[Entries for pointing at text and elements]
--
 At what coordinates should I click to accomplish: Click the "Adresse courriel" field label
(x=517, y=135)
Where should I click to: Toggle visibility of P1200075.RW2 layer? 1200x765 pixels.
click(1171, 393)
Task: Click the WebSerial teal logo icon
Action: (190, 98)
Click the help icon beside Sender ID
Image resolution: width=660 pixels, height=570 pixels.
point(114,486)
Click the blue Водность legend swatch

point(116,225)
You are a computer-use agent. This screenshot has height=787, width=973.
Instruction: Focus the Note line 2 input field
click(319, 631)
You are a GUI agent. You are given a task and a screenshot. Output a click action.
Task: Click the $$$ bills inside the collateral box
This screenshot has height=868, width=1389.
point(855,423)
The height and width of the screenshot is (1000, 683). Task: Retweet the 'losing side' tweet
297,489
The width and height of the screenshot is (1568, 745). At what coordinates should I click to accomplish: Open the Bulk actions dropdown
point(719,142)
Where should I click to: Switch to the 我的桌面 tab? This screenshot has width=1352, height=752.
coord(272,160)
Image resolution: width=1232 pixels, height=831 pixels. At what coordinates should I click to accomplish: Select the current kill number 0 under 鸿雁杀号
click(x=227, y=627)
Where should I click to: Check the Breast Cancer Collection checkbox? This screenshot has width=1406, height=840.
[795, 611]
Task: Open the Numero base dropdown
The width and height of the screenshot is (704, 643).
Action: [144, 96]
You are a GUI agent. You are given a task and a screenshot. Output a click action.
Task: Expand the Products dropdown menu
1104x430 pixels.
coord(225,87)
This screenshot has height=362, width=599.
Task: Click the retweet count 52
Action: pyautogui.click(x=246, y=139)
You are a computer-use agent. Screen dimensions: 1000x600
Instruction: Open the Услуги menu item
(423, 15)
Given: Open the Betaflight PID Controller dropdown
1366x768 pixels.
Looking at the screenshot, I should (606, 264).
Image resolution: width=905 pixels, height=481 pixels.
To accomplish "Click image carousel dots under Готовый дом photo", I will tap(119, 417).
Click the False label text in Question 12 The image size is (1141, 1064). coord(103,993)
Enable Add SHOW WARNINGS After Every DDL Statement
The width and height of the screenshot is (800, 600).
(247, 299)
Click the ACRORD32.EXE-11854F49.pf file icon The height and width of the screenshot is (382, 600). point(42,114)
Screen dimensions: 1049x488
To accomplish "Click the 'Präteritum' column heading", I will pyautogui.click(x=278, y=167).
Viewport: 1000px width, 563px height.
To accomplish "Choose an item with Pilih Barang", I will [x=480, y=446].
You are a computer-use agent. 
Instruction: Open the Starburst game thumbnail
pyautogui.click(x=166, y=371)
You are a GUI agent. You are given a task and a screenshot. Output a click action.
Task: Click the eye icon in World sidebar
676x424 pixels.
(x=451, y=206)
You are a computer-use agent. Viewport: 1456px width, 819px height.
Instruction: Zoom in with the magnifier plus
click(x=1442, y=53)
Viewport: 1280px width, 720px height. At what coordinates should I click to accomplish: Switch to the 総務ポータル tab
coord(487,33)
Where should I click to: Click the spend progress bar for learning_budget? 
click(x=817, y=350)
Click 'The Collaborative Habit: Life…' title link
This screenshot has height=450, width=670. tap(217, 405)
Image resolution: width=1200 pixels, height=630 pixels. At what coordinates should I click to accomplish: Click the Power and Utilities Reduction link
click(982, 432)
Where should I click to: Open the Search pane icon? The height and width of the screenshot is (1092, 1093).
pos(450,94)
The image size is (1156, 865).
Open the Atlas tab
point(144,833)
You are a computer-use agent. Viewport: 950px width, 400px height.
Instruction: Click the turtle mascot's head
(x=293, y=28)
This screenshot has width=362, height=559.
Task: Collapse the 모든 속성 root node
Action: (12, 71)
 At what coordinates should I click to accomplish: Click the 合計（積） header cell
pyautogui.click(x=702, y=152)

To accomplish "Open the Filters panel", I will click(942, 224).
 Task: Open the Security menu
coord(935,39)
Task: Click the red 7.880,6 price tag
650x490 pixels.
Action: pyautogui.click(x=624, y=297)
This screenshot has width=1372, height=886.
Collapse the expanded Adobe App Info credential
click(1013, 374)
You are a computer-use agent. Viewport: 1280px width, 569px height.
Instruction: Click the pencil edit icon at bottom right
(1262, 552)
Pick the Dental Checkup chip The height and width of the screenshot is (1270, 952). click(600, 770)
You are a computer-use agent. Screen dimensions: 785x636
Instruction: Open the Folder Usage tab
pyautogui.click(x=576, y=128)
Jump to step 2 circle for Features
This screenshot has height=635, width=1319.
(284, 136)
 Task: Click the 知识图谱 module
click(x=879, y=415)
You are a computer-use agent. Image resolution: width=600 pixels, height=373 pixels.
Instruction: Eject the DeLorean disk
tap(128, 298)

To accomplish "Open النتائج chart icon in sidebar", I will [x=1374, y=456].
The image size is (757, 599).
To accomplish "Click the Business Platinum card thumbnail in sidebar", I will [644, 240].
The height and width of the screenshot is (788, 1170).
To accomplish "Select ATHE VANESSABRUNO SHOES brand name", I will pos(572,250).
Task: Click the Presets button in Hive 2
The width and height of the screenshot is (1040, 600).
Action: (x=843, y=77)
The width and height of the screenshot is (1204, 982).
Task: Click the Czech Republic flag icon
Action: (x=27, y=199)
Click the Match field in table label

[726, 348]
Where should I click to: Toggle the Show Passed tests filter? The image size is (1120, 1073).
--
- [GOAL OF THE EXERCISE]
Swap each "Where should I click to" in the entries above for "Where do I click to" and write out all the entries again, leaving everything else untouched.

- [SOLVED PROBLEM]
 At what coordinates should I click to accomplish: Click the "Adresse courriel" field label
(x=517, y=135)
Where do I click to: Toggle visibility of P1200075.RW2 layer? 1200x765 pixels.
click(1171, 393)
Task: Click the WebSerial teal logo icon
Action: (190, 98)
Click the help icon beside Sender ID
Image resolution: width=660 pixels, height=570 pixels.
point(114,486)
Click the blue Водность legend swatch

point(116,225)
You are a computer-use agent. This screenshot has height=787, width=973.
Instruction: Focus the Note line 2 input field
click(319, 631)
You are a GUI agent. You are given a task and a screenshot. Output a click action.
Task: Click the $$$ bills inside the collateral box
This screenshot has height=868, width=1389.
point(855,423)
The height and width of the screenshot is (1000, 683). Task: Retweet the 'losing side' tweet
297,489
The width and height of the screenshot is (1568, 745). At what coordinates should I click to accomplish: Open the Bulk actions dropdown
point(719,142)
Where do I click to: Switch to the 我的桌面 tab? This screenshot has width=1352, height=752.
coord(272,160)
Image resolution: width=1232 pixels, height=831 pixels. At what coordinates should I click to accomplish: Select the current kill number 0 under 鸿雁杀号
click(x=227, y=627)
Where do I click to: Check the Breast Cancer Collection checkbox? This screenshot has width=1406, height=840.
[795, 611]
Task: Open the Numero base dropdown
The width and height of the screenshot is (704, 643).
Action: [144, 96]
You are a GUI agent. You are given a task and a screenshot. Output a click action.
Task: Expand the Products dropdown menu
1104x430 pixels.
coord(225,87)
This screenshot has height=362, width=599.
Task: Click the retweet count 52
Action: pyautogui.click(x=246, y=139)
You are a computer-use agent. Screen dimensions: 1000x600
Instruction: Open the Услуги menu item
(423, 15)
Given: Open the Betaflight PID Controller dropdown
1366x768 pixels.
Looking at the screenshot, I should (606, 264).
Image resolution: width=905 pixels, height=481 pixels.
To accomplish "Click image carousel dots under Готовый дом photo", I will tap(119, 417).
Click the False label text in Question 12 The image size is (1141, 1064). coord(103,993)
Enable Add SHOW WARNINGS After Every DDL Statement
The width and height of the screenshot is (800, 600).
(247, 299)
Click the ACRORD32.EXE-11854F49.pf file icon The height and width of the screenshot is (382, 600). point(42,114)
Screen dimensions: 1049x488
To accomplish "Click the 'Präteritum' column heading", I will pyautogui.click(x=278, y=167).
Viewport: 1000px width, 563px height.
To accomplish "Choose an item with Pilih Barang", I will [x=480, y=446].
You are a computer-use agent. 
Instruction: Open the Starburst game thumbnail
pyautogui.click(x=166, y=371)
You are a GUI agent. You are given a task and a screenshot. Output a click action.
Task: Click the eye icon in World sidebar
676x424 pixels.
(x=451, y=206)
You are a computer-use agent. Viewport: 1456px width, 819px height.
Instruction: Zoom in with the magnifier plus
click(x=1442, y=53)
Viewport: 1280px width, 720px height. At what coordinates should I click to accomplish: Switch to the 総務ポータル tab
coord(487,33)
Where do I click to: Click the spend progress bar for learning_budget? 
click(x=817, y=350)
Click 'The Collaborative Habit: Life…' title link
This screenshot has height=450, width=670. tap(217, 405)
Image resolution: width=1200 pixels, height=630 pixels. At what coordinates should I click to accomplish: Click the Power and Utilities Reduction link
click(982, 432)
Where do I click to: Open the Search pane icon? The height and width of the screenshot is (1092, 1093).
pos(450,94)
The image size is (1156, 865).
Open the Atlas tab
point(144,833)
You are a computer-use agent. Viewport: 950px width, 400px height.
Instruction: Click the turtle mascot's head
(x=293, y=28)
This screenshot has width=362, height=559.
Task: Collapse the 모든 속성 root node
Action: (12, 71)
 At what coordinates should I click to accomplish: Click the 合計（積） header cell
pyautogui.click(x=702, y=152)

To accomplish "Open the Filters panel", I will click(942, 224).
 Task: Open the Security menu
coord(935,39)
Task: Click the red 7.880,6 price tag
650x490 pixels.
Action: pyautogui.click(x=624, y=297)
This screenshot has width=1372, height=886.
Collapse the expanded Adobe App Info credential
click(1013, 374)
You are a computer-use agent. Viewport: 1280px width, 569px height.
Instruction: Click the pencil edit icon at bottom right
(1262, 552)
Pick the Dental Checkup chip The height and width of the screenshot is (1270, 952). click(600, 770)
You are a computer-use agent. Screen dimensions: 785x636
Instruction: Open the Folder Usage tab
pyautogui.click(x=576, y=128)
Jump to step 2 circle for Features
This screenshot has height=635, width=1319.
(284, 136)
 Task: Click the 知识图谱 module
click(x=879, y=415)
You are a computer-use agent. Image resolution: width=600 pixels, height=373 pixels.
Instruction: Eject the DeLorean disk
tap(128, 298)

To accomplish "Open النتائج chart icon in sidebar", I will [x=1374, y=456].
The image size is (757, 599).
To accomplish "Click the Business Platinum card thumbnail in sidebar", I will [644, 240].
The height and width of the screenshot is (788, 1170).
To accomplish "Select ATHE VANESSABRUNO SHOES brand name", I will pos(572,250).
Task: Click the Presets button in Hive 2
The width and height of the screenshot is (1040, 600).
Action: (x=843, y=77)
The width and height of the screenshot is (1204, 982).
Task: Click the Czech Republic flag icon
Action: (x=27, y=199)
Click the Match field in table label

[726, 348]
Where do I click to: Toggle the Show Passed tests filter? The image size is (1120, 1073).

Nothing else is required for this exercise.